- **TASK DESCRIPTION**
Only the lines containing "hamburger" belong in the answer; find them in the material below.

- **RECORD EXTRACTS**
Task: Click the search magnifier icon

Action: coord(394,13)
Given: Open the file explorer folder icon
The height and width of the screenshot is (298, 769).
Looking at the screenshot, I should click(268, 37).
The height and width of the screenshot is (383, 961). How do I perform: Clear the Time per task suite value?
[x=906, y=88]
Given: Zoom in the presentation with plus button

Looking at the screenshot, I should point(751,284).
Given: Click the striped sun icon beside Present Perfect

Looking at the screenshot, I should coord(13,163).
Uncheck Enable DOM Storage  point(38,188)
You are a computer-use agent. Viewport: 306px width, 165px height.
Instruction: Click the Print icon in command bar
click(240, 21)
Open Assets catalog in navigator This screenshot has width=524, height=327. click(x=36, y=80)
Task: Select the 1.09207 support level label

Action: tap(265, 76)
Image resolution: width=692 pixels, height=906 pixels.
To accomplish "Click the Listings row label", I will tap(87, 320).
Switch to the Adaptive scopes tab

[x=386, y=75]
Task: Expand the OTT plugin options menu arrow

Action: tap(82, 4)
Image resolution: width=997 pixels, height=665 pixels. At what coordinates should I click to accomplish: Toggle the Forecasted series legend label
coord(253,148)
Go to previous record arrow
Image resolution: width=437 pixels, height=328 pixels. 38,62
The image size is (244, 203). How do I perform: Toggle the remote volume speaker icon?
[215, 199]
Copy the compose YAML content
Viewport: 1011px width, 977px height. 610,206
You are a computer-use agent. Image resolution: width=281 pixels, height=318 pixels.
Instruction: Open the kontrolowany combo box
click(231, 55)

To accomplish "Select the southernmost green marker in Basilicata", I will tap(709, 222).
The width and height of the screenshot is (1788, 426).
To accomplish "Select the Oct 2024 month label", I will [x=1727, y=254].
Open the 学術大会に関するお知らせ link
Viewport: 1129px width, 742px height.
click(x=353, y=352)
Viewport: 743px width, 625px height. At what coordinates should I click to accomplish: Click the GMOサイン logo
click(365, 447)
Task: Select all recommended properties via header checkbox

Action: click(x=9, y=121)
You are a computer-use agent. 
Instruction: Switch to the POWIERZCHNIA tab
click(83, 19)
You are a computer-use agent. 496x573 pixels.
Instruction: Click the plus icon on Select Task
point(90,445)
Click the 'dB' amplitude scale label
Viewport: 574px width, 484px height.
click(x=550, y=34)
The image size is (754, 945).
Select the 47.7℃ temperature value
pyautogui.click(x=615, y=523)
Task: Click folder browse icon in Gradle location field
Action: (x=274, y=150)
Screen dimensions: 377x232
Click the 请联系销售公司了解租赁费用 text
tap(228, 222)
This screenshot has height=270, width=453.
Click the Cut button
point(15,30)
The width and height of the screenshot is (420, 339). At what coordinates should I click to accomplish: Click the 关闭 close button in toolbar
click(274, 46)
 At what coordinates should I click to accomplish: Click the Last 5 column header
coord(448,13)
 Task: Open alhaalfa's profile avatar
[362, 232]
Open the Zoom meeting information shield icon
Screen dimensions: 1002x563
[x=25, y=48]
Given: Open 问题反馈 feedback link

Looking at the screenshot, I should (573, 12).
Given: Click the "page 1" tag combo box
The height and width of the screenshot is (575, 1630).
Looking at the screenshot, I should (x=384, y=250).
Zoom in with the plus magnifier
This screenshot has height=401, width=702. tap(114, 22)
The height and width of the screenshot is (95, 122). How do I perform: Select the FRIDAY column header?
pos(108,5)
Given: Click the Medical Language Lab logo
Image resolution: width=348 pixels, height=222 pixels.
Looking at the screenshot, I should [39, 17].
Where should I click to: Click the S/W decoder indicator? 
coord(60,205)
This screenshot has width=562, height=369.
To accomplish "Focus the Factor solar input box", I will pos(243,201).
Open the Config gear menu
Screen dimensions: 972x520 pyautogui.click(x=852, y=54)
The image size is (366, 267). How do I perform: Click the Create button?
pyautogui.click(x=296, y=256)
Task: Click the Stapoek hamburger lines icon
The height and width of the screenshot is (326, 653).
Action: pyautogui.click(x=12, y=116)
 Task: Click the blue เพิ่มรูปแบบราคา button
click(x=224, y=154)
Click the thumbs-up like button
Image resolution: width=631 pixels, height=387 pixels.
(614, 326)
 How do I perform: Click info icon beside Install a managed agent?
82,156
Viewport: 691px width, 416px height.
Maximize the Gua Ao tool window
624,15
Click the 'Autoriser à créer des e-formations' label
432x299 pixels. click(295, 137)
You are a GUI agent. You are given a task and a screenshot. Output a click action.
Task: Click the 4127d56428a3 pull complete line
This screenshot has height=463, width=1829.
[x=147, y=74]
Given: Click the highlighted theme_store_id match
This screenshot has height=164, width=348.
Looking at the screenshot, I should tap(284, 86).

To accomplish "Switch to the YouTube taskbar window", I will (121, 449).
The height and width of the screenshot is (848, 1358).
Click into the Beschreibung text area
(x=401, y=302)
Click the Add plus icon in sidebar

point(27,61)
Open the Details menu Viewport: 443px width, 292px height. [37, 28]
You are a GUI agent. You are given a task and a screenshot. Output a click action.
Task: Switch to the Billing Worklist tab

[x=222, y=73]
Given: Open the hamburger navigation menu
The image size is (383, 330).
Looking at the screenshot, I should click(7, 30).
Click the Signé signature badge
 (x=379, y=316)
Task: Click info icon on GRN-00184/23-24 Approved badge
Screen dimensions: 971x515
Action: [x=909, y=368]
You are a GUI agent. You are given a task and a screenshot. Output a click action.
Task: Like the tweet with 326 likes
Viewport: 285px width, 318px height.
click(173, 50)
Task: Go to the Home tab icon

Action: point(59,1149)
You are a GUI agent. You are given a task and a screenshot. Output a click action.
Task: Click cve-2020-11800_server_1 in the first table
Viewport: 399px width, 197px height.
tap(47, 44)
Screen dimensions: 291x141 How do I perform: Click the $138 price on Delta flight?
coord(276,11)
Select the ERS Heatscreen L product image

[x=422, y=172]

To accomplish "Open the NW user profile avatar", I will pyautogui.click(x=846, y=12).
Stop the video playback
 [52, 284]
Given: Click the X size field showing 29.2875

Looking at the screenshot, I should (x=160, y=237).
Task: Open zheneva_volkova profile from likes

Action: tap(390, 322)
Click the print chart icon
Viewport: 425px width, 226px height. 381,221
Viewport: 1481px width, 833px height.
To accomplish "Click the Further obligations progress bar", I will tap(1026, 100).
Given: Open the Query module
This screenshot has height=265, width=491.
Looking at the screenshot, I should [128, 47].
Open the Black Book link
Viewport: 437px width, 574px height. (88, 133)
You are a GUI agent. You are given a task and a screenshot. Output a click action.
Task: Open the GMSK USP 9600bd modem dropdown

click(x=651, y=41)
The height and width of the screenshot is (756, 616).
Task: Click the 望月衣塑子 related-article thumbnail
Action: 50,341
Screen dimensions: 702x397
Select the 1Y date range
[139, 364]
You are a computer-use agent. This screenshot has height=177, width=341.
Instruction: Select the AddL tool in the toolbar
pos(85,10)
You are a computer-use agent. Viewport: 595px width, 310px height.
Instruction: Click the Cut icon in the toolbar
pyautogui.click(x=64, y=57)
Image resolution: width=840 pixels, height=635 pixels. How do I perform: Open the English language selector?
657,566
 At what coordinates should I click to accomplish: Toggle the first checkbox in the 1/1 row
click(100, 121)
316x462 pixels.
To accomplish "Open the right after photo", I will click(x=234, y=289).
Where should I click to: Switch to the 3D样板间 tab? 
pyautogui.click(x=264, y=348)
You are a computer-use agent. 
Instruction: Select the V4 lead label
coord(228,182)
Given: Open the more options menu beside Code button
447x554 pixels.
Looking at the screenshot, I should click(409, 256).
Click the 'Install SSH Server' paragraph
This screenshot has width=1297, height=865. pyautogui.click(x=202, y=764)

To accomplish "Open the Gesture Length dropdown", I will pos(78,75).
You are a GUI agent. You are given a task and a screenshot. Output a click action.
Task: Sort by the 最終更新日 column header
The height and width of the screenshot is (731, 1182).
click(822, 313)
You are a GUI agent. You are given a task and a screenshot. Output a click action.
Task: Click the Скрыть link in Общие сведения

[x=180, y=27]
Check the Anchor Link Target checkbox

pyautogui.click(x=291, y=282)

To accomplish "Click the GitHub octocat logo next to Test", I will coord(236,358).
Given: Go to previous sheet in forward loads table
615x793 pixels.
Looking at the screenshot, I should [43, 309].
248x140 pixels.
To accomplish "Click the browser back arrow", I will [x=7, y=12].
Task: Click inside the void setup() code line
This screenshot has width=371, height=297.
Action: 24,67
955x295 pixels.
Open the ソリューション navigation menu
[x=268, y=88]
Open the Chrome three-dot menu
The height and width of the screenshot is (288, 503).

- **EXERCISE ANSWER**
Task: Click the Stapoek hamburger lines icon
Given: Open the hamburger navigation menu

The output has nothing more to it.